Reporters Without Borders (RSF) included Iran among the 20 “worst digital predators” in 2020. Freedom House also ranked Iran as one of the worst countries in terms of internet freedom in its annual report.

Ensaf News

Radio Farda

Zibakalam: “Elections Are Meaningless in Iran, Reformists Are Disgraced, Radicals Will Compromise With Biden”

After years of supporting the reformist faction and encouraging people to participate in the elections, prominent academic Sadegh Zibakalam has now admitted that elections are meaningless in his country and his faction has become disgraced more than ever in the eyes of the people. Zibakalam also believes that the radical faction in Iran’s establishment will compromise with US President Joe Biden after seizing complete power in the 2021 presidential election.

“The 2021 election is a dead body that can never be revived,” said Zibakalam in an interview with Ensaf News. He noted “reformists” could not even gain 5 percent of votes in Iran’s latest parliamentary election, adding that Rouhani played a significant role in disgracing the “reformists”. The testament to this fact is the slogan people chanted during the December 2017 protests: “Principlists, reformists! The game is over,” Zibakalam stated.

The Tehran University professor also holds that as long as there is approbatory supervision, participating in elections makes no sense. “I know that the president has no power, the Parliament speaker has no power, the judiciary chief has no power,” he asserted, “I was under the impression that we can get closer to democracy through ballot boxes, but now I’ve realized that they won’t let that happen.”

Slamming the “reformists”, Zibakalam remarked: “They have no leader, no organization, not even a clear political plan and objective.”

As for Iran’s 2021 presidential election, Zibakalam maintained that the radical faction will seize complete power after a narrow win, shaping a unanimous establishment like that of Mahmoud Ahmadinejad. “Given that Trump is no longer in power and Biden has shown the green light, we might move towards a ‘heroic flexibility’ [a new JCPOA] and I believe the 2021 JCPOA has a much greater chance of success than the 2015 one.”

Ensaf News


Several  Kurdish Citizens Arrested; Baloch Activists Under Pressure

According to human rights organizations in Kurdistan province, several Kurdish activists have been recently arrested in Iran. The number of detainees is reportedly between 50 to 67 individuals.

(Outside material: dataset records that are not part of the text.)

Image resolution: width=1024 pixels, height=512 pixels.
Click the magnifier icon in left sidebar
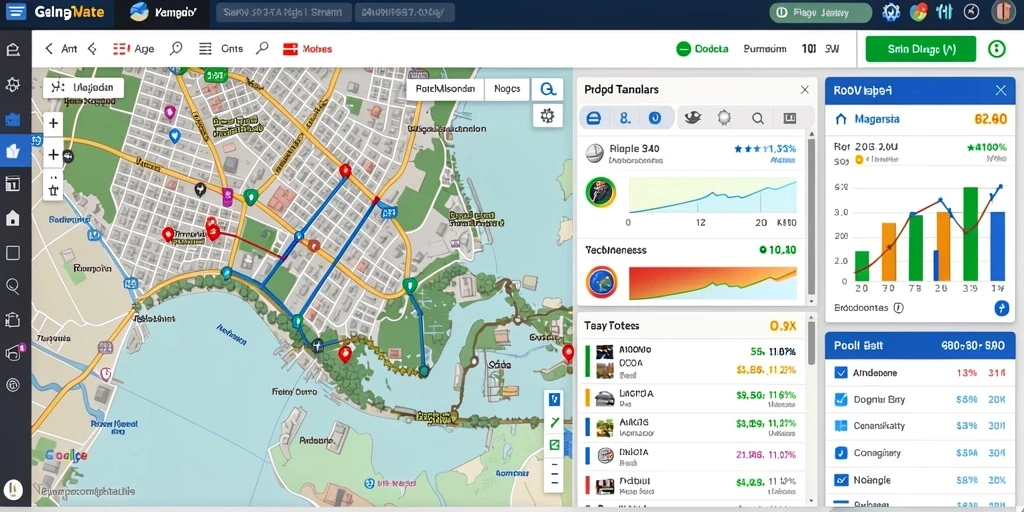pos(12,285)
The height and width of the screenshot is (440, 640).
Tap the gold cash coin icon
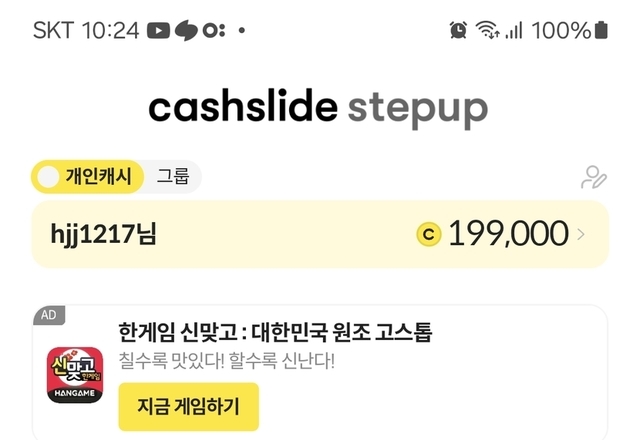428,234
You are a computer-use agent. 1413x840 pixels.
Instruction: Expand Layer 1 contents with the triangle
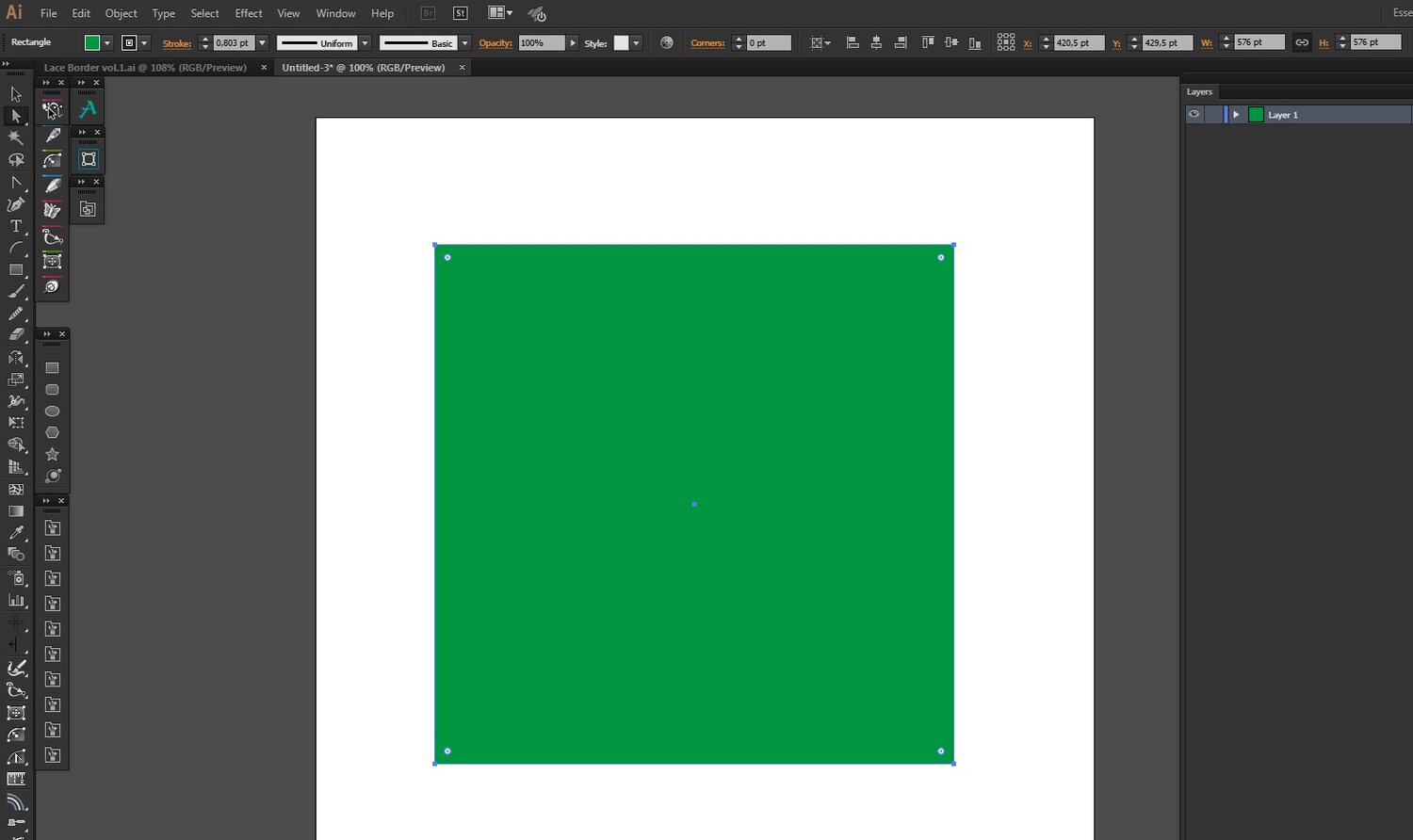pyautogui.click(x=1236, y=115)
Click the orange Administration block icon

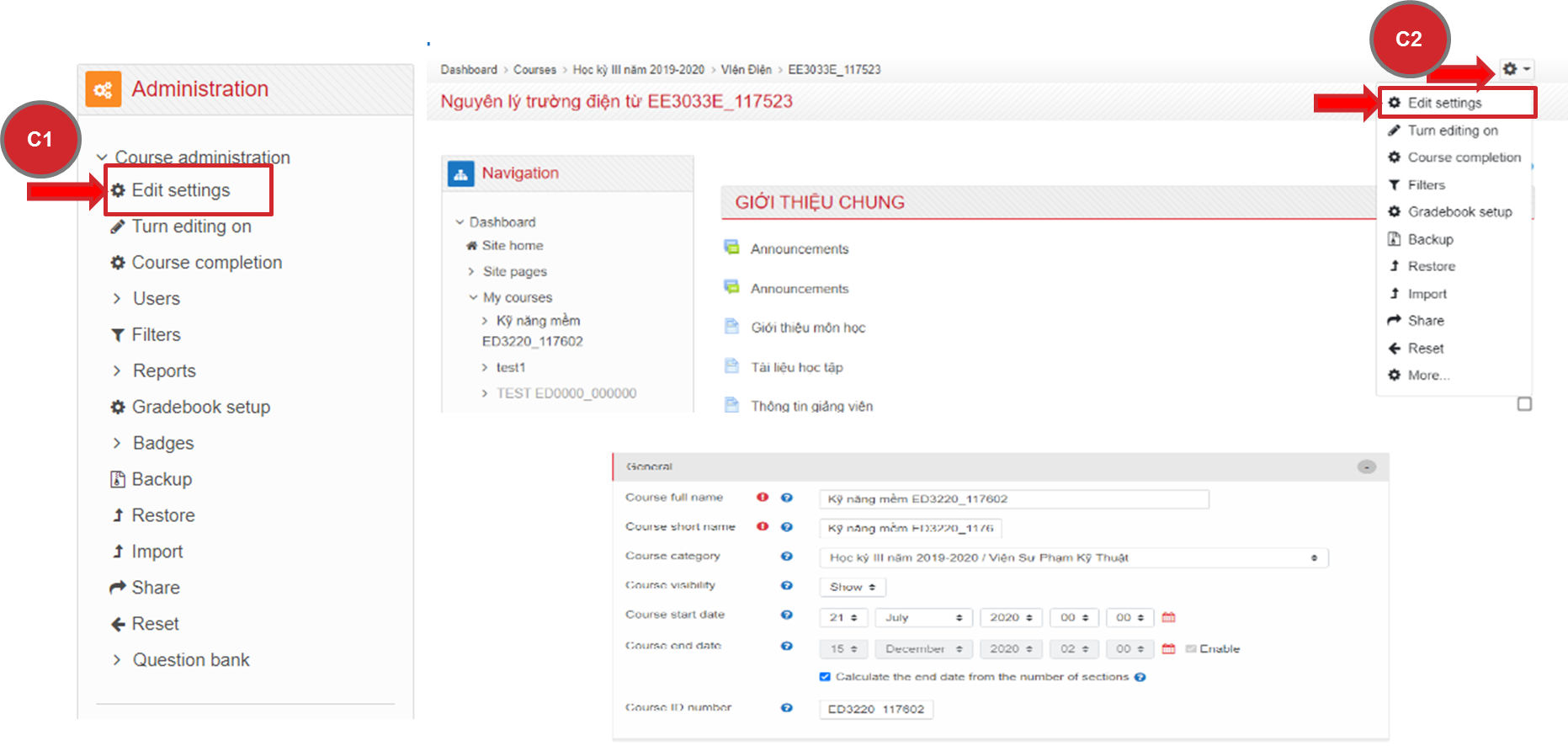click(x=104, y=89)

The recent wave of arrests of Kurdish citizens in Iran started about two weeks ago. 

According to Kurdistan Human Rights Organization, the detainees are currently being investigated and no charges have been pressed against them yet.

No information has been given to the detainees’ families.

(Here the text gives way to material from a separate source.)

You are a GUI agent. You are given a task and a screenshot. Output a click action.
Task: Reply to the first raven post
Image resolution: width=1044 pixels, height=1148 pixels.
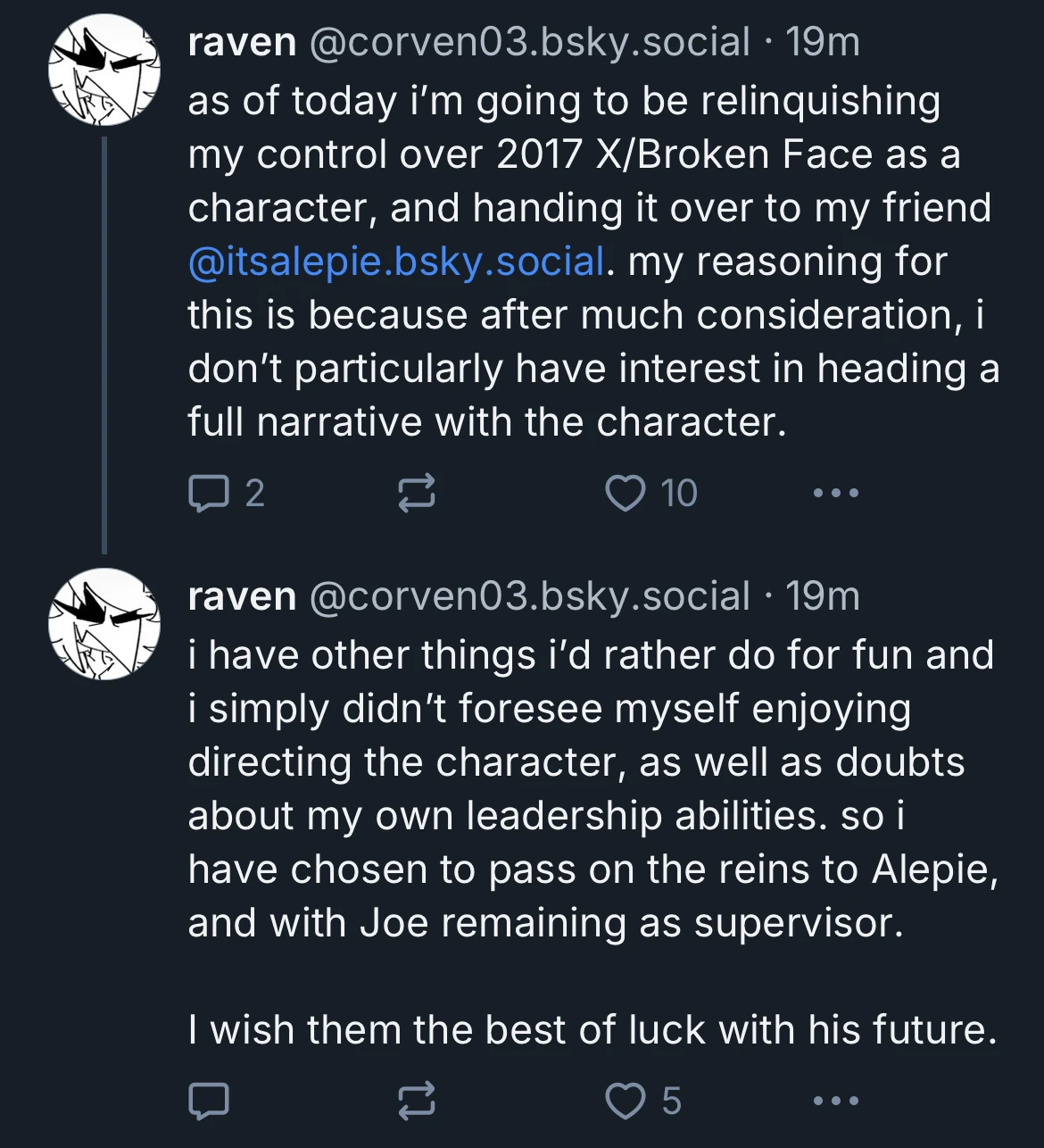[x=209, y=493]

According to Kurdistan Human Rights Organization, security forces have arrested these individuals without offering any arrest warrants and “while resorting to verbal – and in some cases physical – violence.” Also, many detainees’ houses and workplaces have been searched and their personal belongings including their cellphones and laptops have been seized.

In a statement, a number of civil and political activists have objected to the recent arrests of activists, calling for their immediate release. The arrests have reportedly been made by the IRGC intelligence office.

Meanwhile, following the destruction of a religious site belonging to Sunnis in the city of Iranshahr and the arrest of a Sunni cleric, there is concern over the security situation in Sistan and Balochistan province.

There have also been reports regarding the security situation and shootings in the city of Iranshahr. In recent weeks, the execution of a number of Baloch activists and citizens has led to objections by citizens and overseeing organizations. 

According to reports, the foundation of a “musalla” (open space outside a mosque used for prayer) in Iranshahr’s mosque was destroyed.

According to Baloch Campaign, the construction of this musalla has been blocked by the representative of the supreme leader in Sistan and Balochistan in order to “put pressure on the Sunnis to cooperate with the Intelligence Ministry.” Baloch Campaign says this is the third mosque where construction has been ceased by the supreme leader’s representative in this province.